We finish up this endless episode with Dawson telling his dad everything that’s happened this season since he went to that Great Big Ice Cream Parlor in the Sky. Because if there’s one thing a super boring season needs, it’s a bunch of exposition about things that we literally just saw happen.

  • Creeper thanks Joey for “more than [she] could possibly know” and heavily implies that she inspired him to start writing again, because Joey is a perfect It Girl who makes all of her love interests better men, if you haven’t already heard.
  • There’s a scene where Alex Pearl says there’s a “substance” on a spoon, asks a dishwasher if she has allergies, then fires her. It makes absolutely no sense, until later when we see the same dishwasher sneeze on a spoon (which, honestly, you should be fired for). Who is editing this??
  • Alex Pearl checks to see that the kitchen door is closed so the investors can’t hear her scream at the staff–but it’s a swinging door. They can obviously hear every word she says. Not the brightest.
  • Joey anxiously asks whether it’s still visiting hours when she gets to the prison, which is a cute throwback to season one. (Although, it’s 2002 by this point. Doesn’t she know how to use the internet?)
  • It’s cute to see Audrey serve as an audience surrogate and fangirl out about Dawson’s bedroom, the site of “so many nights of teenage angst and longing.”
  • Jack calls the internet “the net.” Hee!!
  • Joey tells Audrey the party is over if she goes to Capeside with her. I thought it meant that the party was over because she was going to be hanging out with Joey, but it actually meant that their flight would leave soon so Audrey would have to pack. Or… maybe it was both. —Nerdy Spice
  • Joey complains that going back to Capeside feels like “a step backward,” when Audrey just invited her to come to LA for the summer. And Joey not only turns her down, she drags Audrey back to Capeside with her. WTH?
  • So… when Professor Creeper thanks Joey for “more than you could possibly know,” is he actually giving her credit for his decision to write full-time? Has her magical power of being the world’s best muse (aka woman who is objectified by a male artist as the key to his creative fulfillment) really stretched that far? —Nerdy Spice
  • Why is Pacey wearing a single silver bracelet?
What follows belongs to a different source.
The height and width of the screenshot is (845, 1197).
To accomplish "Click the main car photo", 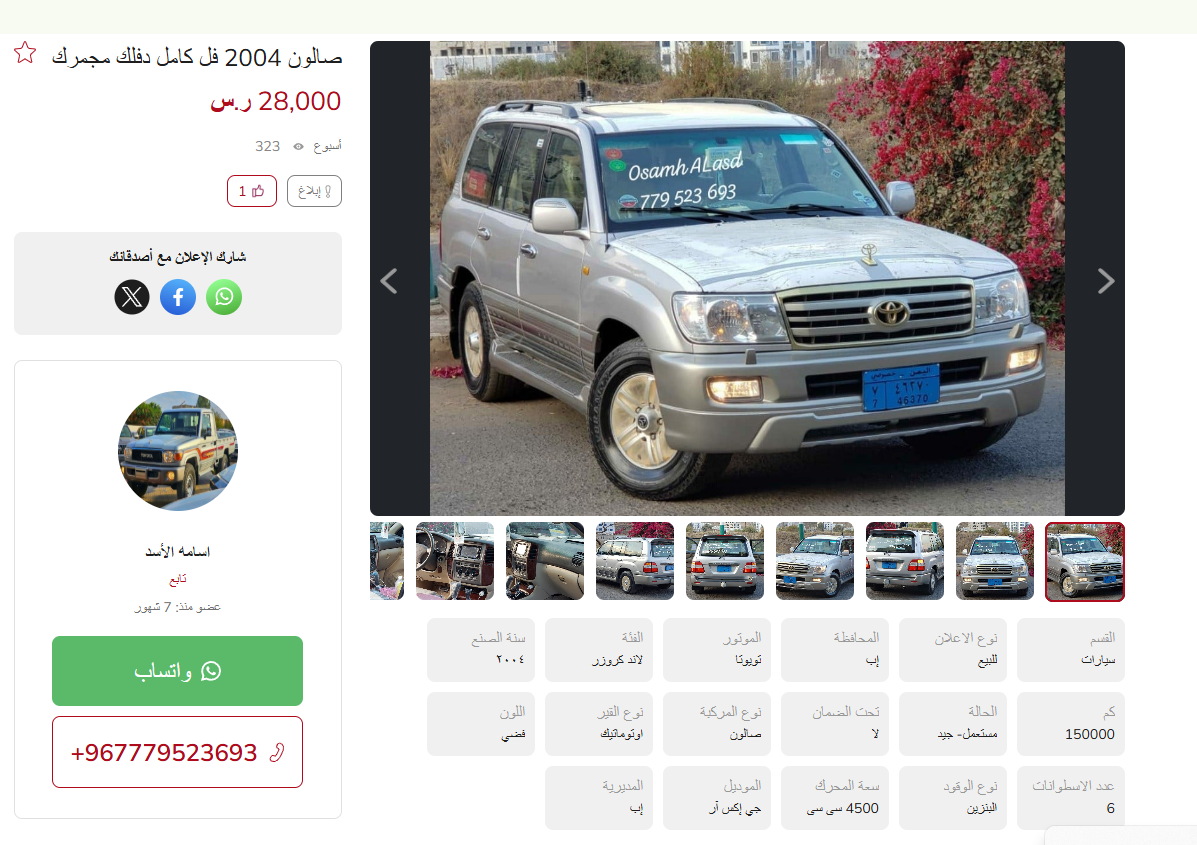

Not only does it seem like kind of a new aesthetic for him, it’s honestly just not a very flattering silhouette. Also, why does Alex not know what things are in season. This show is literally full of female restaurant executives who seem to not have the first idea about their own business, like this show thinks that women are always waltzing into high-powered jobs with no training and no knowledge… what are they, men?! —Nerdy Spice
  • This show isn’t so much for the jokes, but I definitely lol’ed when Oliver mentioned his own “Manly magnetism.” —Nerdy Spice
  • Wait, so… Joey brings Audrey to Dawson’s house, lets Audrey go inside to explore Dawson’s room, and then leaves to visit her dad in jail while Audrey’s in there, with no warning whatsoever? RUDE. —Nerdy Spice
  • Dawson says Kristy Livingston was three years older than they were, but Pacey went on a date with her in season 2, when they were in their second semester of sophomore year, so… that doesn’t work. Sorry to fanwank, but why bother calling back to the early seasons if you can’t do the barest fact checking?! —Nerdy Spice
  • Joey says of Dawson, “Last time I went to visit my dad in jail, he came with me.” WHAT?! NO. That time, Dawson hijacked the visit to talk about his feelings for Joey, and then later that night PACEY took Joey back to visit her dad. We have shots for both Dawson being praised for no reason and for rewriting history so Pacey and Joey weren’t a thing so… two shots! —Nerdy Spice
  • Question: Why is this called “The Abby”? Usually the titles of these episodes aren’t really that mysterious. —Nerdy Spice

Highlight:

I honestly have no idea. Should I pick our closure scenes with Oliver, a character we currently tolerate and never see again, or Alex, a character we always despised and never see again? Should I pick Professor Creeper being his creepy self, or Pacey being a creepy disappointment? Dilemmas.

Most cringeworthy moment:

Pacey speaks one of the creepiest lines of the whole show: “There’s something about a fast car and a beautiful woman that does it for me in all kinds of ways.” Ewwwwwww. I know Alex harassed him first, but two wrongs doesn’t make a right!

Drunkenness level:

None! Unless I missed them all while I was dying of boredom.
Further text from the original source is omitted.